0

I have been practicing writing a number of Ruby scrapers using Mechanize and Nokogiri. For instance here ( However, it seems that after making a certain number of requests (about 14000 in this case) I get an error saying I have a connection timed out error:

/var/lib/gems/1.8/gems/net-http-persistent-2.5.1/lib/net/http/persistent/ssl_reuse.rb:90:in `initialize': Connection timed out - connect(2) (Errno::ETIMEDOUT)

I have Googled a lot online, but the best answer I can get is that I am making too many requests to the server. Is there a way to fix this by throttling or some other method?

ZenBalance
  • 10,087
  • 14
  • 44
  • 44
  • See this thread regarding throttling: http://stackoverflow.com/questions/9241625/regulating-rate-limiting-ruby-mechanize also consider dropping back to version 1.0 which doesn't use persistent http connections – pguardiario Mar 10 '12 at 06:01
  • Version 1.0 for Mechanize or Nokogiri? – ZenBalance Mar 16 '12 at 06:46

1 Answers1

0

After some more programming experience, I realized that this was a simple error on my part: my code did not catch the error thrown and appropriately move to the next link when a link was corrupted.

For any novice Ruby programmers that encounter a similar problem:

The Connection timed out error is usually due to an invalid link, etc. on the page being scrapped.

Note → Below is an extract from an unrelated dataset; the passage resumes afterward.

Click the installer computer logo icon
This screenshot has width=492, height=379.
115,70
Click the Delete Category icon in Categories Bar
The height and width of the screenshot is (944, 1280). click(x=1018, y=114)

You need to wrap the code that is accessing link in a statement such as the below

begin 
     #[1 your scraping code here ] 
rescue
     #[2 code to move to the next link/page/etc. that you are scraping instead of sticking to the invalid one] 
end

For instance, if you have a for loop that is iterating over links and extracting information from each link, then that should be at [1] and code to move to the next link (consider using something like ruby "next") should be placed at [2]. You might also consider printing something to the console to let the user know that a link was invalid.

ZenBalance
  • 10,087
  • 14
  • 44
  • 44